━━━ Records to use ━━━

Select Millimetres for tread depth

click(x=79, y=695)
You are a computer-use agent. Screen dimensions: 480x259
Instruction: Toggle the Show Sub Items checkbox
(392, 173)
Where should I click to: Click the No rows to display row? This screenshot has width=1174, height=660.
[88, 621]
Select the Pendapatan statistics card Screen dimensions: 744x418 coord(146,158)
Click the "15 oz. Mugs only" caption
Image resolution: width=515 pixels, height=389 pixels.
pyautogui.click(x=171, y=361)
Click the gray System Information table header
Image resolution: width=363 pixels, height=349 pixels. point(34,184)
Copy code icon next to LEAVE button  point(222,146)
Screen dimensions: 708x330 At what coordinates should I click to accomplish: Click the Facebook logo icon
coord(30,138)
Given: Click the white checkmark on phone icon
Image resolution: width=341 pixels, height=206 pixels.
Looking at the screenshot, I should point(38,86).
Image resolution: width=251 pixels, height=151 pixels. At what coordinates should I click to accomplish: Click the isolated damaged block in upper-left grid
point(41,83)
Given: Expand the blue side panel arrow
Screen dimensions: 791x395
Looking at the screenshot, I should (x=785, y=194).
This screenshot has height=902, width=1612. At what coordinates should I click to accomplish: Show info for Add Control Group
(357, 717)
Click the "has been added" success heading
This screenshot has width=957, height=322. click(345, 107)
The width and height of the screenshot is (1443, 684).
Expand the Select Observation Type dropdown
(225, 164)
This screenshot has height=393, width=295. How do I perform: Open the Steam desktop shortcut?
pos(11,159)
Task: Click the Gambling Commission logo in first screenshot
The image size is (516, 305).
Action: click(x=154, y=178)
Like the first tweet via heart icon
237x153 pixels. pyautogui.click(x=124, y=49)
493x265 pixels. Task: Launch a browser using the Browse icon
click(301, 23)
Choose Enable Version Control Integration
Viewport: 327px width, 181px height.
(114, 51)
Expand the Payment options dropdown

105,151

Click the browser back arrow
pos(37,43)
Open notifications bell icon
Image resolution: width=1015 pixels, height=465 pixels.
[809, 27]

━━━

_Task prompt_
Can you pull every line out of the records above and reproduce each one word for word?

_Solution to the exercise_
Select Millimetres for tread depth

click(x=79, y=695)
You are a computer-use agent. Screen dimensions: 480x259
Instruction: Toggle the Show Sub Items checkbox
(392, 173)
Where should I click to: Click the No rows to display row? This screenshot has width=1174, height=660.
[88, 621]
Select the Pendapatan statistics card Screen dimensions: 744x418 coord(146,158)
Click the "15 oz. Mugs only" caption
Image resolution: width=515 pixels, height=389 pixels.
pyautogui.click(x=171, y=361)
Click the gray System Information table header
Image resolution: width=363 pixels, height=349 pixels. point(34,184)
Copy code icon next to LEAVE button  point(222,146)
Screen dimensions: 708x330 At what coordinates should I click to accomplish: Click the Facebook logo icon
coord(30,138)
Given: Click the white checkmark on phone icon
Image resolution: width=341 pixels, height=206 pixels.
Looking at the screenshot, I should point(38,86).
Image resolution: width=251 pixels, height=151 pixels. At what coordinates should I click to accomplish: Click the isolated damaged block in upper-left grid
point(41,83)
Given: Expand the blue side panel arrow
Screen dimensions: 791x395
Looking at the screenshot, I should (x=785, y=194).
This screenshot has height=902, width=1612. At what coordinates should I click to accomplish: Show info for Add Control Group
(357, 717)
Click the "has been added" success heading
This screenshot has width=957, height=322. click(345, 107)
The width and height of the screenshot is (1443, 684).
Expand the Select Observation Type dropdown
(225, 164)
This screenshot has height=393, width=295. How do I perform: Open the Steam desktop shortcut?
pos(11,159)
Task: Click the Gambling Commission logo in first screenshot
The image size is (516, 305).
Action: click(x=154, y=178)
Like the first tweet via heart icon
237x153 pixels. pyautogui.click(x=124, y=49)
493x265 pixels. Task: Launch a browser using the Browse icon
click(301, 23)
Choose Enable Version Control Integration
Viewport: 327px width, 181px height.
(114, 51)
Expand the Payment options dropdown

105,151

Click the browser back arrow
pos(37,43)
Open notifications bell icon
Image resolution: width=1015 pixels, height=465 pixels.
[809, 27]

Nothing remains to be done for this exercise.